◆ **Records to process**:

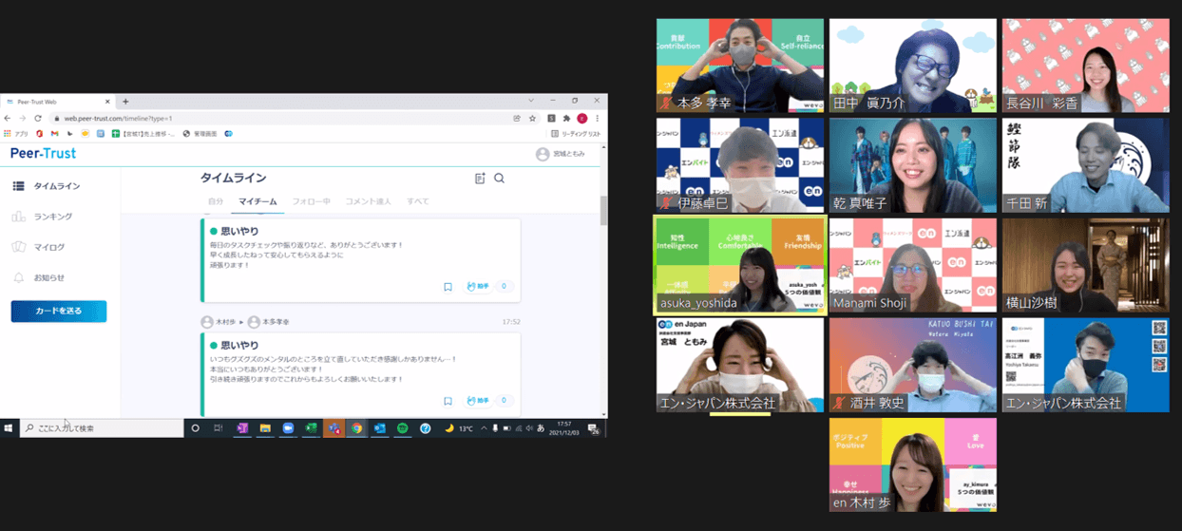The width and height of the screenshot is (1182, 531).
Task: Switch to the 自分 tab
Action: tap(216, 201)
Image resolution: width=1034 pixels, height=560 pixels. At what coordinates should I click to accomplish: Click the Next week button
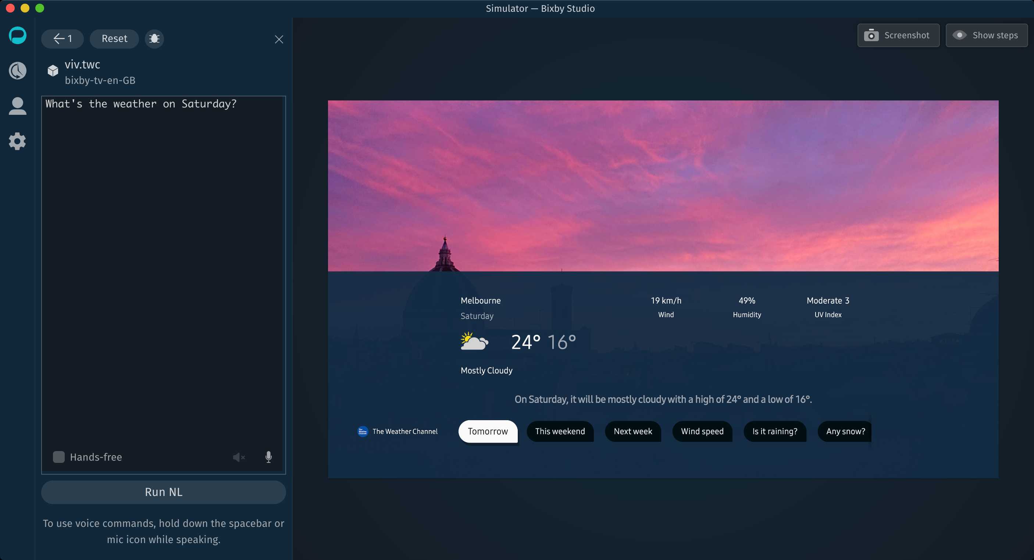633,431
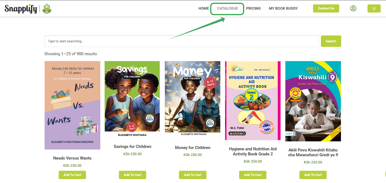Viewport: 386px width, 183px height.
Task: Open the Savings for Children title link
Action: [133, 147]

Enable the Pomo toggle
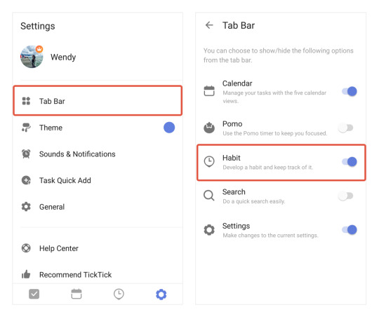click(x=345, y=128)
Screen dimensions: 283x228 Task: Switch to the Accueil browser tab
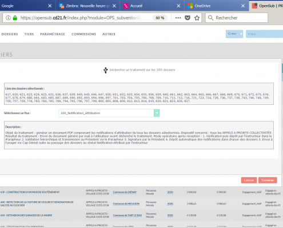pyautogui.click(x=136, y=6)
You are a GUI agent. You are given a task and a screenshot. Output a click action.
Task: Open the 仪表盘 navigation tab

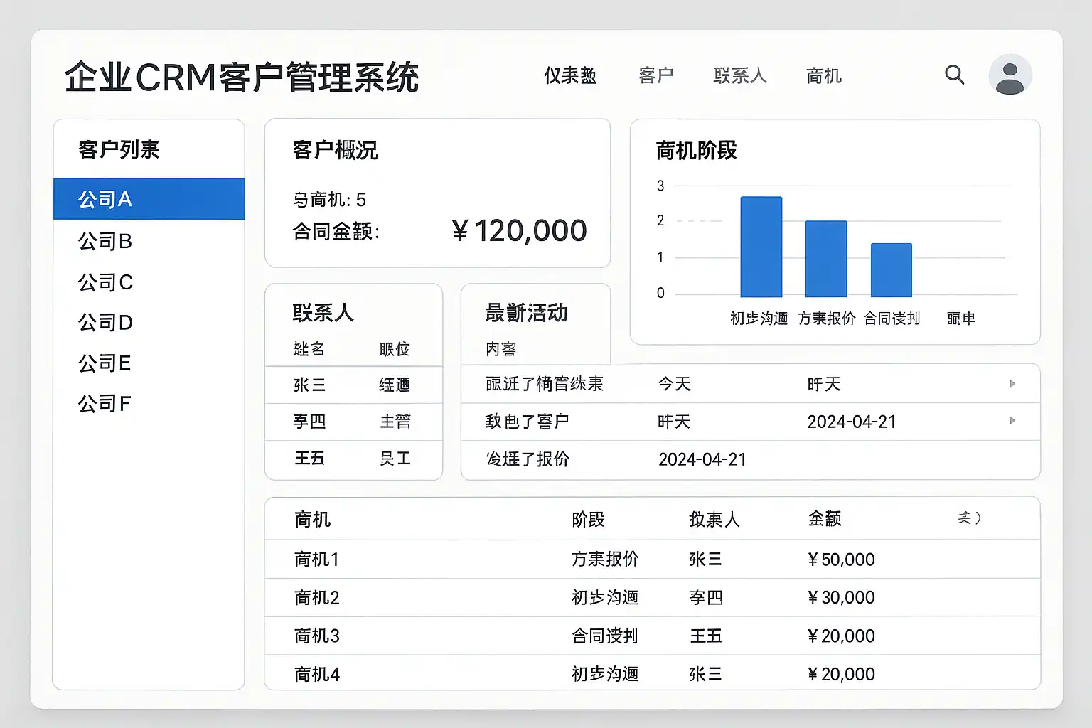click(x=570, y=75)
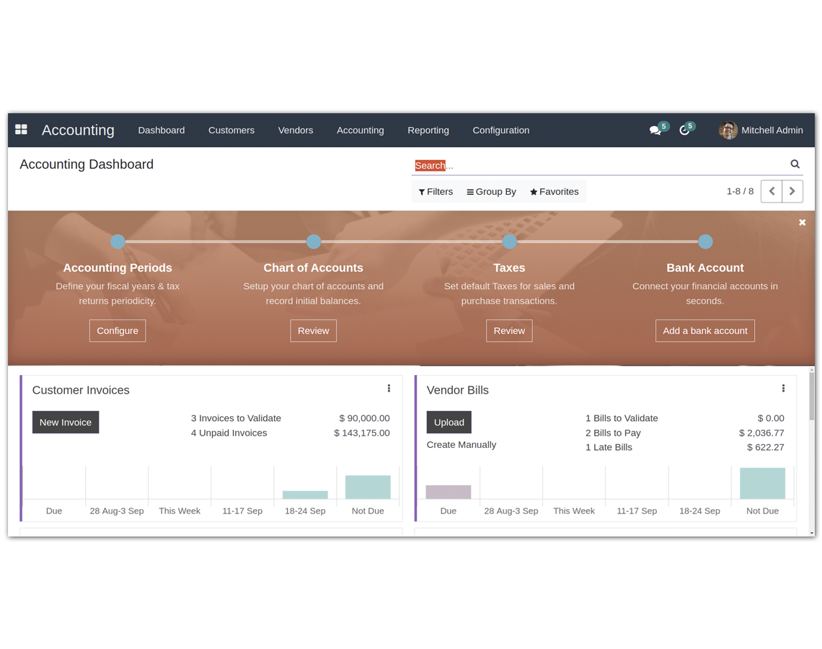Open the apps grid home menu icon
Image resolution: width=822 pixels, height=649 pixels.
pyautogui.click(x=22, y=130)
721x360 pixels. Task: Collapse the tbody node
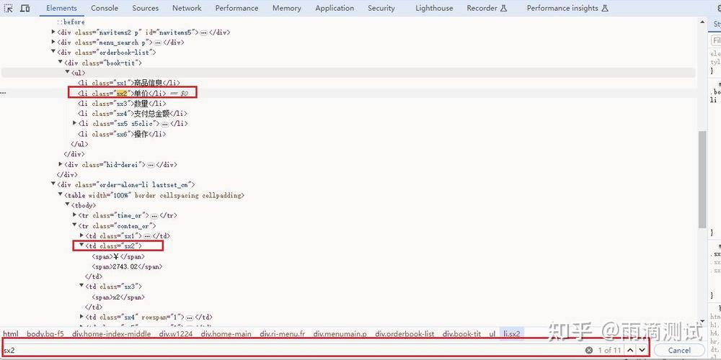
* * *
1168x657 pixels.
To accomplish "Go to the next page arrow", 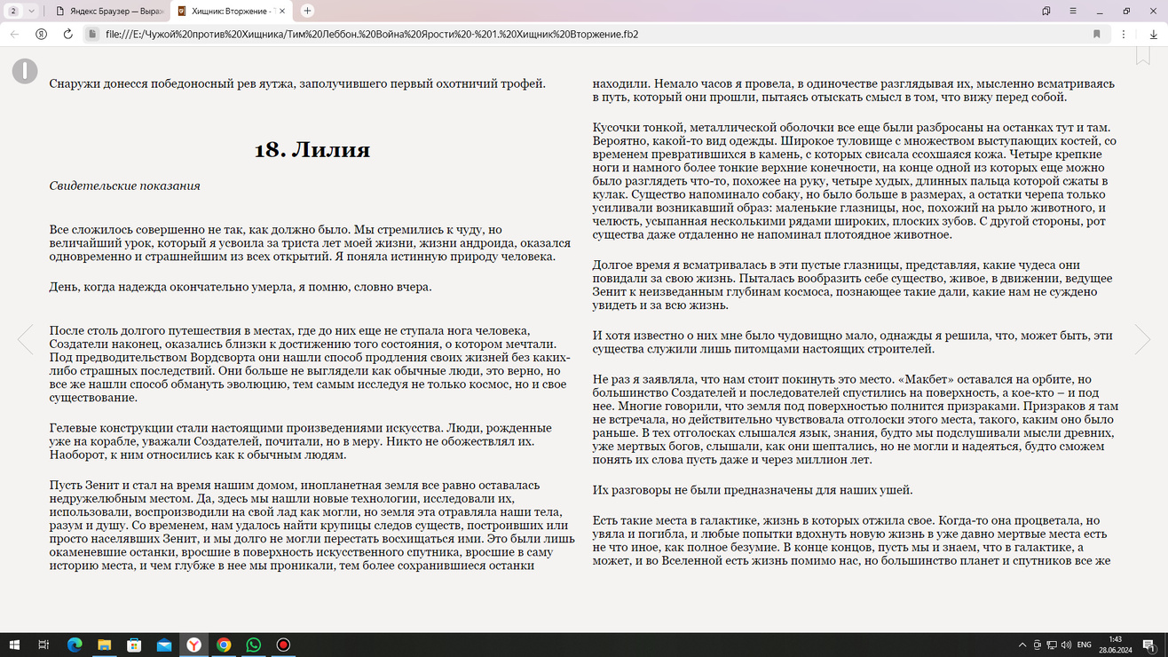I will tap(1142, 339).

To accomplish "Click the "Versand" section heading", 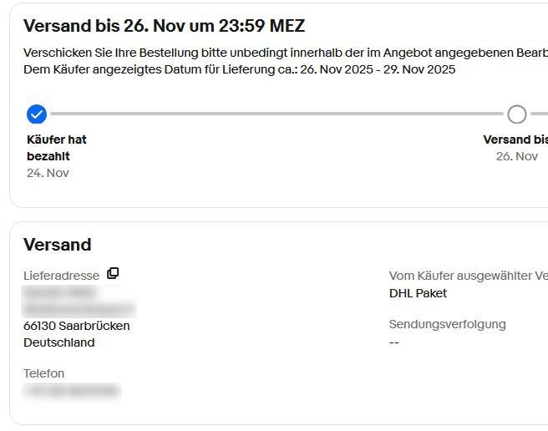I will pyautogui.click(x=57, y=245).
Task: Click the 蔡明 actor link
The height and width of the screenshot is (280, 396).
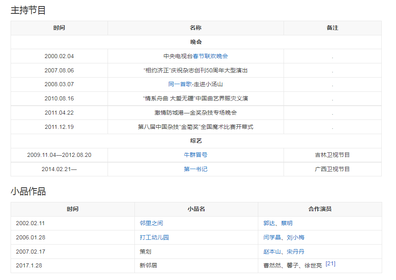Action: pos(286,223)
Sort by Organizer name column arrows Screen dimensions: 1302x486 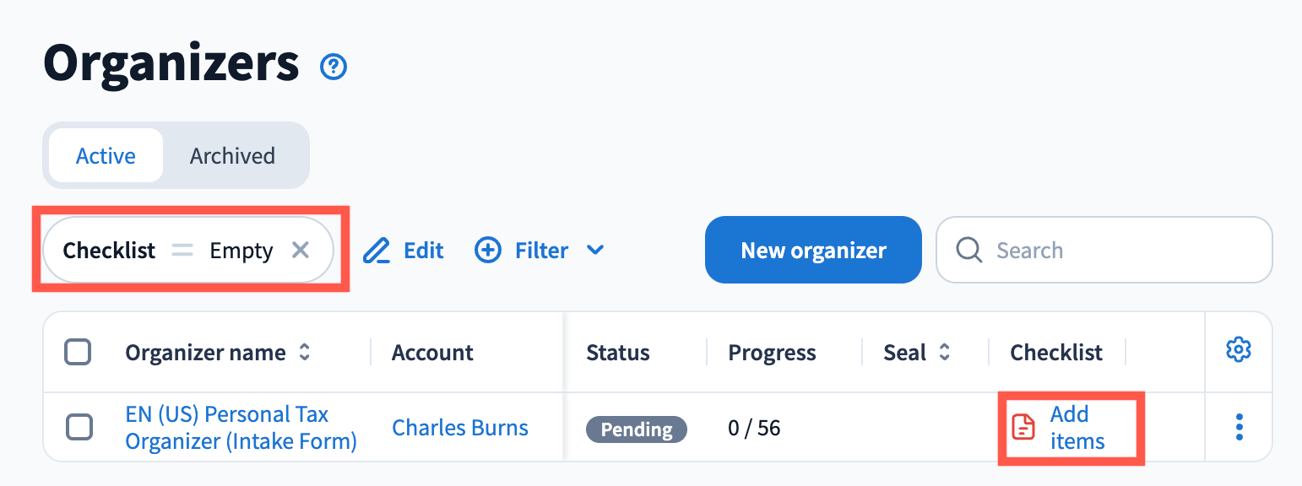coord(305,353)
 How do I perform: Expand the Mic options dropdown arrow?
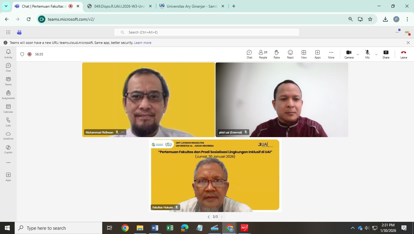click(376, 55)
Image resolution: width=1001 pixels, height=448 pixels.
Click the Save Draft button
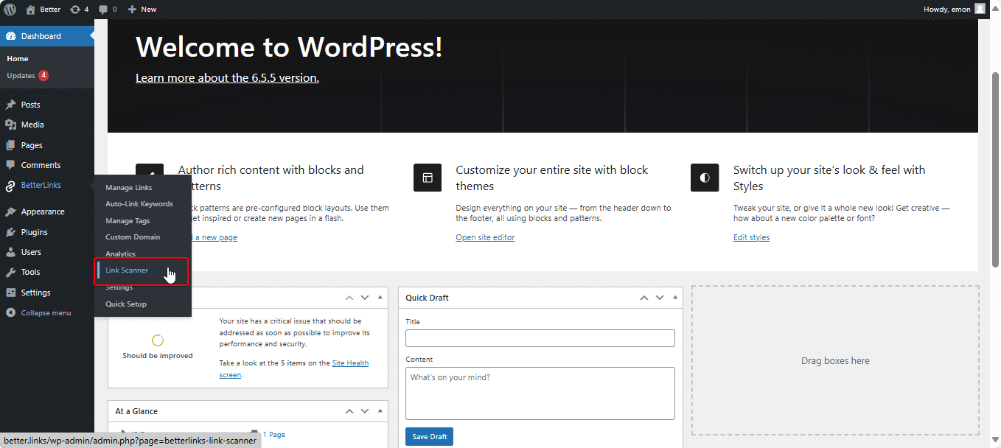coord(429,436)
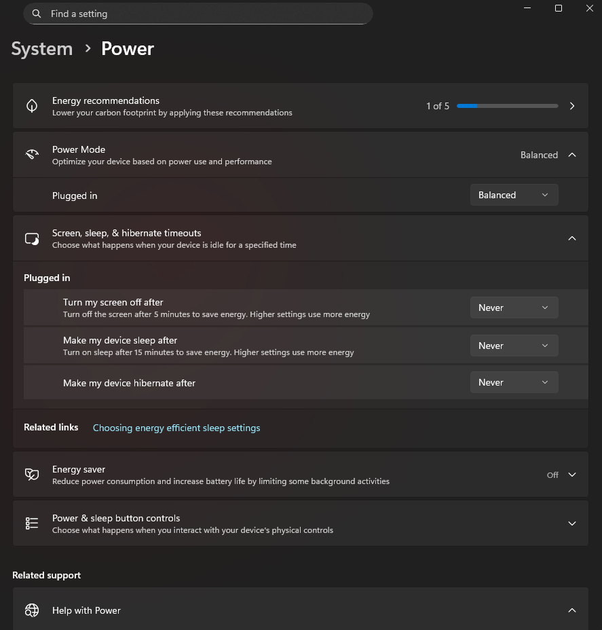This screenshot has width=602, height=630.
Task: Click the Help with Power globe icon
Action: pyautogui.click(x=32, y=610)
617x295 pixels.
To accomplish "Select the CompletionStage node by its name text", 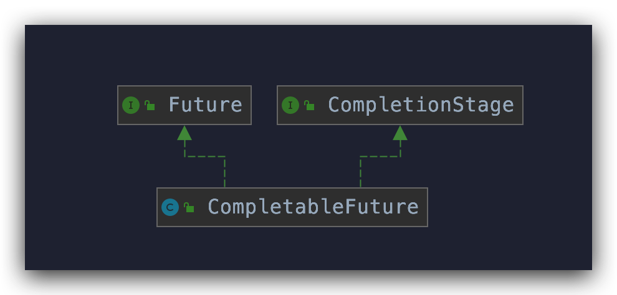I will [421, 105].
--
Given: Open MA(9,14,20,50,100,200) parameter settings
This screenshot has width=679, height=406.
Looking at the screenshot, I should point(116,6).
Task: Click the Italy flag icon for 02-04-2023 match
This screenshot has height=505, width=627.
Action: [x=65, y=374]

◆ **Exercise requirements**: A clean copy is needed of the lines in the listing above from the one with "Image resolution: width=1034" through the one with "721x360 pixels. Task: Collapse the tbody node", exact in every word and free of pictures.

◆ **Response**:
Image resolution: width=1034 pixels, height=560 pixels. At what coordinates should I click to accomplish: Click the Next week button
633,431
Viewport: 386px width, 183px height.
Task: Open the Savings for Children title link
Action: [133, 147]

Enable the Pomo toggle
click(x=345, y=128)
Screen dimensions: 283x228 Task: Switch to the Accueil browser tab
pyautogui.click(x=136, y=6)
You are a GUI agent. You are given a task and a screenshot. Output a click action.
Task: Open the 仪表盘 navigation tab

click(x=570, y=75)
Open the apps grid home menu icon
Image resolution: width=822 pixels, height=649 pixels.
pyautogui.click(x=22, y=130)
721x360 pixels. Task: Collapse the tbody node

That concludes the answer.